Like most voters I don't really keep track of what my elected representatives are doing day-to-day in the state capitol. This work by Jim Wood  should be recognized, in my opinion, and commended.

Saturday, September 5, 2020

Good and Evil

My grandparents believed that morality was based on organized religion. Later on religion began to fall out of favor in Clovis, California, which meant that morality was--some people believed--baseless, merely a temporary social contract. Joan Didion's response can stand for the dilemma all this caused. In the 1960s she surveyed the Haight and began to feel that the center no longer held, quoting Yeats.

Didion wrote, "You see I want to be quite obstinate about insisting that we have no way of knowing --beyond that fundamental loyalty to the social code--what is 'right' and what is 'wrong' . . . ."

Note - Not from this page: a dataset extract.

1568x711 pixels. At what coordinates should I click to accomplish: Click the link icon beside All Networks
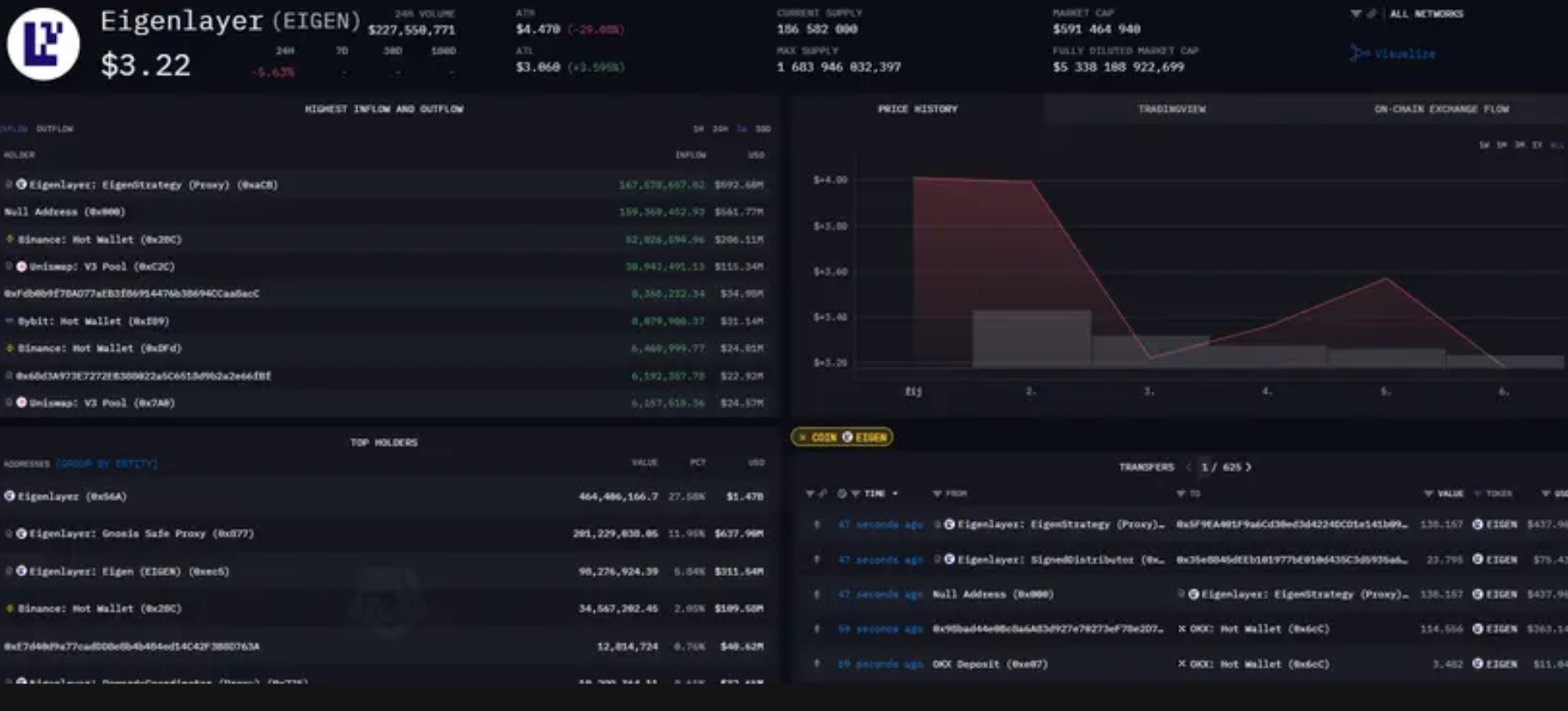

From Didion's standpoint, what we have instead of religious morality  is an agreement about how behave. She refused to call that morality, and she had a point. 

In short, some intellectuals believed in the 60s that morality had been created by God or that it had no compelling basis at all. But what if there are more than those two possibilities? 

What deters the hungry lioness from eating her own litter? Not the Ten Commandments. Not a social contract. 

Friday, September 4, 2020

How To Survive Election Night

Susan and I used to survive election nights by going to the movies. We'd watch Jeff Bridges for several hours, then drive home, turn on the TV and discover in a minute which candidate for President had run second and thereby won. 

In a plague year, our quick approach is not available. Movie theaters here are closed.  But I came across a passage in a Joan Didion essay that suggested another approach. In November we will watch early election returns at home after pulling brown paper bags over our heads. 

Many people say they will be doing this in November. There will be two likely outcomes.

1. The scientific object, of course, is to retain carbon dioxide in our lungs by rebreathing our own breath inside paper sacks. If we were to lose CO2 by shouting and hyperventilating into the open air, the tissues in our bodies might malfunction. 

2. Sadly, this approach brings with it distance and perspective. For example, I prefer to think of myself as an important vaquero-poet with a tame wolf as my sidekick. It's hard to maintain that image with my head in a bag.

Tuesday, September 1, 2020

Biden on Climate Change

"I am not banning fracking," Joe Biden said on August 31, 2020. So the joke is on us. Or on our grandchildren.